Это тем более необходимо, что эмпириокритическая философия неизвестна партии и, не знакомясь с нею, ее уже начали смешивать с "эмпириомонизмом" Богданова (таково было название его книги, появившейся в 1904 г.). А взгляды его, по моему тогдашнему убеждению, были глубоко неверны: защищаемая им психоэнергетика, изобретая "душевную энергию", требует помещения психических явлений и явлений сознания в общий энергетический ряд, она говорит о прямом переходе процесса психического в непсихические процессы, - в ряд тепловой, световой, механической энергии, что противоречит закону сохранения энергии. И вот воспользовавшись желанием Мартова слушать - я начал, следуя за "Kritik der reinen Erfahrung", излагать биомеханику познания Авенариуса, потом взгляды Маха, отношение {311} психического к физическому, теорию интроекции в "Человеческом понятии о мире", и т. д.
Воспоминание об этой первой встрече с Мартовым, а не о тех позднейших, что я имел с ним в 1906 г., в 1913 г. и в 1917 - осталось невырываемым из моей памяти.

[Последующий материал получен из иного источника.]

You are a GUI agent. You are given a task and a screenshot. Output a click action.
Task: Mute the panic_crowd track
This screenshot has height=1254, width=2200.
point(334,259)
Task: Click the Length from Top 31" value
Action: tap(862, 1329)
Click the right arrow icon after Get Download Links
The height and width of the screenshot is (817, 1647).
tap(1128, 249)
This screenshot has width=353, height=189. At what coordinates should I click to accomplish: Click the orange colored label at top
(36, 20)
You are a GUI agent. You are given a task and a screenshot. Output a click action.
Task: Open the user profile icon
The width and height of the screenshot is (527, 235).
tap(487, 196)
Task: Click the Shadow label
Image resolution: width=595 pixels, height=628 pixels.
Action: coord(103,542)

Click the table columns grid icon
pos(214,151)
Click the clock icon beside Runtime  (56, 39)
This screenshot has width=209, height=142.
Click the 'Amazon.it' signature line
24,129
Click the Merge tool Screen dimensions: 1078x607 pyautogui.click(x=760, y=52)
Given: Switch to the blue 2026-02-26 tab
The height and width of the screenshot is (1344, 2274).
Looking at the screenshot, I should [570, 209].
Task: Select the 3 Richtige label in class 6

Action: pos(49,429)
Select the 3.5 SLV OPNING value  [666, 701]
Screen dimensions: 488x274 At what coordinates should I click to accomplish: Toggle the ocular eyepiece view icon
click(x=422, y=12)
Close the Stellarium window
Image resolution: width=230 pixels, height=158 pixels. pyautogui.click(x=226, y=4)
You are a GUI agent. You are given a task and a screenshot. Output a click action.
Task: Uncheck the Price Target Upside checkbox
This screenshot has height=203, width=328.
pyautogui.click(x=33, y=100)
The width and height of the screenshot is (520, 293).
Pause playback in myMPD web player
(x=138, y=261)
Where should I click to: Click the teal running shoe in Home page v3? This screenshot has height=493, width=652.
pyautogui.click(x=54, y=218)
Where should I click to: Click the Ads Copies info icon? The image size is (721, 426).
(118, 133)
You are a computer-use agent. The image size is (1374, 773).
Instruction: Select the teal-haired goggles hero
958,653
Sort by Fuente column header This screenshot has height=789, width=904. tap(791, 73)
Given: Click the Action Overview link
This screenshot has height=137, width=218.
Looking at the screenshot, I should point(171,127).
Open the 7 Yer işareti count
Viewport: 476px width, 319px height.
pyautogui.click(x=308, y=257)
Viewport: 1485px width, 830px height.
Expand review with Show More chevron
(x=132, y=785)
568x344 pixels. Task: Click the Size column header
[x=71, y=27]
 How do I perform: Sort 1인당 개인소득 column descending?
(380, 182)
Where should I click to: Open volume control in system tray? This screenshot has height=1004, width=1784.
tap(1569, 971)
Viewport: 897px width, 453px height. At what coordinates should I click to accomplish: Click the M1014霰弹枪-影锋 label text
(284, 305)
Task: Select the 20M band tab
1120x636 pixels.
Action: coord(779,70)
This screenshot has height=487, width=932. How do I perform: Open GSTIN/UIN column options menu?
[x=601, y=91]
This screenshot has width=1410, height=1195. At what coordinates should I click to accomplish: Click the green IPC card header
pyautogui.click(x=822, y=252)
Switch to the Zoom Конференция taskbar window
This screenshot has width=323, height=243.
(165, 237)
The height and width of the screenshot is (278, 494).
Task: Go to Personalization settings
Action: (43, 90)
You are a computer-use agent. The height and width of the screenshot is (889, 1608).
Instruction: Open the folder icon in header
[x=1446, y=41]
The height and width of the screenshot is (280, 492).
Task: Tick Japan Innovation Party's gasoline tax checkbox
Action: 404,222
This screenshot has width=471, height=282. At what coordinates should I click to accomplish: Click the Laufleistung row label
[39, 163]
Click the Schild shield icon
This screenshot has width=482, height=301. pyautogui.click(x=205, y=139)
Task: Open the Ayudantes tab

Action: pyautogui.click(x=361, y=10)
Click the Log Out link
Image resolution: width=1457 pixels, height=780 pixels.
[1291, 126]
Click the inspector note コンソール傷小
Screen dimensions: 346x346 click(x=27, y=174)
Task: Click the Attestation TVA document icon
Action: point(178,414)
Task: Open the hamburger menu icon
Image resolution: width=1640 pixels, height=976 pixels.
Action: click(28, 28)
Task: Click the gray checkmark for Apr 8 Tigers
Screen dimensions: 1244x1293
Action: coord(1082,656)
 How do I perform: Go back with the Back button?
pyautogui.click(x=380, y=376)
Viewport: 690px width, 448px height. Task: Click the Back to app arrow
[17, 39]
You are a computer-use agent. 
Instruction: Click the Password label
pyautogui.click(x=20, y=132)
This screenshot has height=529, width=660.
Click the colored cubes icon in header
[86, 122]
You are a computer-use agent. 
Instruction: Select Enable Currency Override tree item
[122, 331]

Мартов сидел предо мною в какой-то, по своему обыкновению, изогнутой позе. Пенсне всё время спадало с его носа, он то и дело поправлял его и поверх стекол бросал на меня близорукий взор красивых и добрых глаз, столь непохожих на ленинские. Ленин не курил. Мартов не вынимал папиросу изо рта и слушал, смотря на кончик папиросы. Когда она подходила к концу, от нее он закуривал новую: за три часа, что мы были вместе, он выкурил, вероятно, не менее 35 штук.
Чем внимательнее он слушал меня, тем более я входил во вкус изложения эмпириокритической теории, тем более росло восхищение Мартовым. Он был удивителен. Суть незнакомых ему вопросов, он схватывал с поразительной тонкостью и быстротой. Когда я запинался, затруднялся облечь мысль в ясное выражение, Мартов немедленно приходил на помощь и то, что я хотел бы сказать, - формулировал раньше меня. Смотря на кончик папиросы и размышляя, он находил вариации искомой формулировки и говорил: "вот так, мне кажется, будет лучше, вернее". Меня, уже несколько лет занимавшегося этими вопросами, быстрота с которой Мартов схватывал разные проблемы, так ошеломляли, что я несколько раз останавливался и спрашивал: но это вам уже известно? В том и дело, что это раньше ему не было известно.